R big.matrix operators

53 Views Asked by At

I am after little help trying to find the particular position of a value within a big.matrix object. Take the following matrix:

X <- as.big.matrix(matrix(1:30, 10, 3))

I want to find the row and column number where a particular value occurs, say find_numb = 13 (this will be later used to subset against another matrix). On a standard matrix I do:

as.matrix(X) == find_numb #Convert big.matrix and find location of value

Which returns a TRUE/FALSE matrix which is great.

Now, when I do the same on a big.matrix X == find_numb I get the following error:

Error in X == find_numb : 
  comparison (1) is possible only for atomic and list types

This seems like a simple problem but I do not fully understand the error (still learning R / programming in general), so I apologize for not understanding these atomic and list definitions to solve myself.
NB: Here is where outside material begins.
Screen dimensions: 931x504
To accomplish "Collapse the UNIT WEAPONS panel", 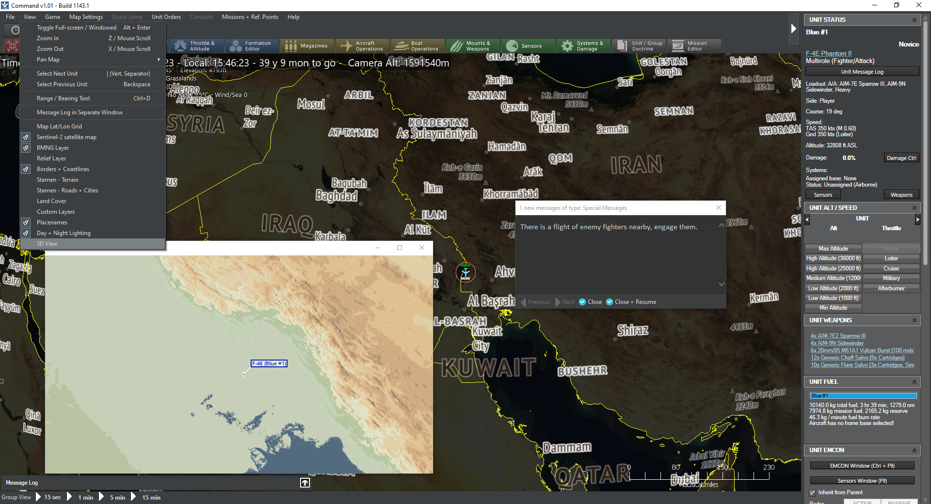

The above example is of course a simplified example: the actual matrix is around 500 GB (hence big.matrix), and I want to search through a vector of different numbers to find their individual locations e.g.

find_numb <- sample(1:10000, 2000). 

I have the the mcapply function drafted to do this, just striking this issue when trying to find the initial locations of each value.

Thank you for any help and guidance

1

There are 1 best solutions below

0
F. Privé On BEST ANSWER

With R package {bigstatsr}, you can do:

library(bigstatsr)
X <- as_FBM(matrix(sample(30, 5000, replace = TRUE), 50, 100))

# tuto for big_apply(): https://privefl.github.io/bigstatsr/articles/big-apply.html
test <- big_apply(X, function(X, ind) {
  res <- which(X[, ind, drop = FALSE] == 13, arr.ind = TRUE)
  res[, 2] <- ind[res[, 2]]
  res
}, a.combine = "rbind")

test2 <- which(X[] == 13, arr.ind = TRUE)
all.equal(test, test2)

Disclaimer: I'm the author of the package.